NeuralPrint - See your brain react to anything

NeuralPrint is a computational neuroscience web application that predicts and visualizes how the human brain responds to multimedia stimuli in real time. Built on top of TRIBE v2, a research grade brain encoding model, the platform accepts video, audio, or text input and generates a comprehensive neural activation profile showing which brain regions light up, when, and why.
The pipeline runs entirely on GPU accelerated cloud infrastructure. When a user submits a stimulus, the backend extracts multimodal features including visual frames from video, spectral features from audio, and semantic embeddings from text. These features are then fed through a pretrained cortical encoding model that maps them to predicted blood oxygen level dependent (BOLD) responses across over 50 brain regions organized into canonical networks like the Visual, Auditory, Language, Default Mode, Salience, and Frontoparietal networks.
The frontend delivers an immersive analysis experience with four main views. The 3D Brain tab presents a split view with an interactive Three.js rendered brain mesh on the left showing vertex level heatmap activations and annotated region markers, alongside the original video or audio on the right, both synchronized to a shared timeline slider. The Regions tab provides a ranked breakdown of the most activated brain areas with activation percentages and network assignments. The Neural Map tab renders a graph based network visualization showing how activated regions connect to each other functionally. The Analysis Timeline tab displays a server generated temporal overview of brain activity.
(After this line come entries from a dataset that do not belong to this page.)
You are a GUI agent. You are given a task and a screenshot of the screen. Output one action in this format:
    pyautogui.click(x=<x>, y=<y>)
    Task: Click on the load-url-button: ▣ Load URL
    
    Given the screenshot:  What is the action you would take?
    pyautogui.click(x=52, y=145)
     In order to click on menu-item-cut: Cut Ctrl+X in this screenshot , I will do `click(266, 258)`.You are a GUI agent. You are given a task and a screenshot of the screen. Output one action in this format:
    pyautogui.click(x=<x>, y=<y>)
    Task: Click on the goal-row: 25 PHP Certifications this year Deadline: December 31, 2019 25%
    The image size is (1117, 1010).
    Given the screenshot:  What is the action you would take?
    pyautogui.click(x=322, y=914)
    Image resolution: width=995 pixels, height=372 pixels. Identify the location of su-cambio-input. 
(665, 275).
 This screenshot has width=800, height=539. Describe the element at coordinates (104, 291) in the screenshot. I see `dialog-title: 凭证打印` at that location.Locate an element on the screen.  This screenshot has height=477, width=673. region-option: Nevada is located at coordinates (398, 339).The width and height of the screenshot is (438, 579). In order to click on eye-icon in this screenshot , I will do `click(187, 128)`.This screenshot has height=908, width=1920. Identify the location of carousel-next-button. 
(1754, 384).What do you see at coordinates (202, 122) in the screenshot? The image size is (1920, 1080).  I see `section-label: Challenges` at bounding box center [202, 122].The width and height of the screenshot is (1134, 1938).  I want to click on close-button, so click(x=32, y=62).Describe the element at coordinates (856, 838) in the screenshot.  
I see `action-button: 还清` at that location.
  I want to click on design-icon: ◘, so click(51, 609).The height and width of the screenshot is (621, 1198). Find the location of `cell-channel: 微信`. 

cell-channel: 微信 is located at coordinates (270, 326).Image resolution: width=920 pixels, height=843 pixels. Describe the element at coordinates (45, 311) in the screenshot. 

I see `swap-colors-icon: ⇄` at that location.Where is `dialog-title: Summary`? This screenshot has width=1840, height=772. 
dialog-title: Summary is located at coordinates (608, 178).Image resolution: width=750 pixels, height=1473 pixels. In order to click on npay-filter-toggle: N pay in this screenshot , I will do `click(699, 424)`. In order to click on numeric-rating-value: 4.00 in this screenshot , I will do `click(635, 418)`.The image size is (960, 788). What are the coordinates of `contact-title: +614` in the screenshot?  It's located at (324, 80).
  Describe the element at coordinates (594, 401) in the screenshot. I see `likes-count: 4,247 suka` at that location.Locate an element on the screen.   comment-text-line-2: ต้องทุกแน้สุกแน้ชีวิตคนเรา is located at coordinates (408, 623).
Each analysis produces a Neural Print Score that quantifies overall neural engagement, a cognitive signature identifying the dominant brain network, a modality split showing the relative contribution of visual, auditory, and language processing, highlighted regions with natural language explanations of why they activated, quiet zones showing areas that remained suppressed, and AI generated insights that summarize the cognitive profile in plain language.
The application is built with Next.js 14 and TypeScript on the frontend with Tailwind CSS for styling, Three.js and React Three Fiber for 3D brain visualization, and a Python FastAPI backend running the TRIBE v2 encoding pipeline with Modal for serverless GPU execution. The brain model uses a high resolution GLB mesh with vertex level color mapping for smooth heatmap rendering and MNI coordinate based ROI annotations for region identification.
This project sits at the intersection of neuroscience, machine learning, and data visualization, demonstrating how advanced brain encoding research can be made accessible and interactive through thoughtful web application design.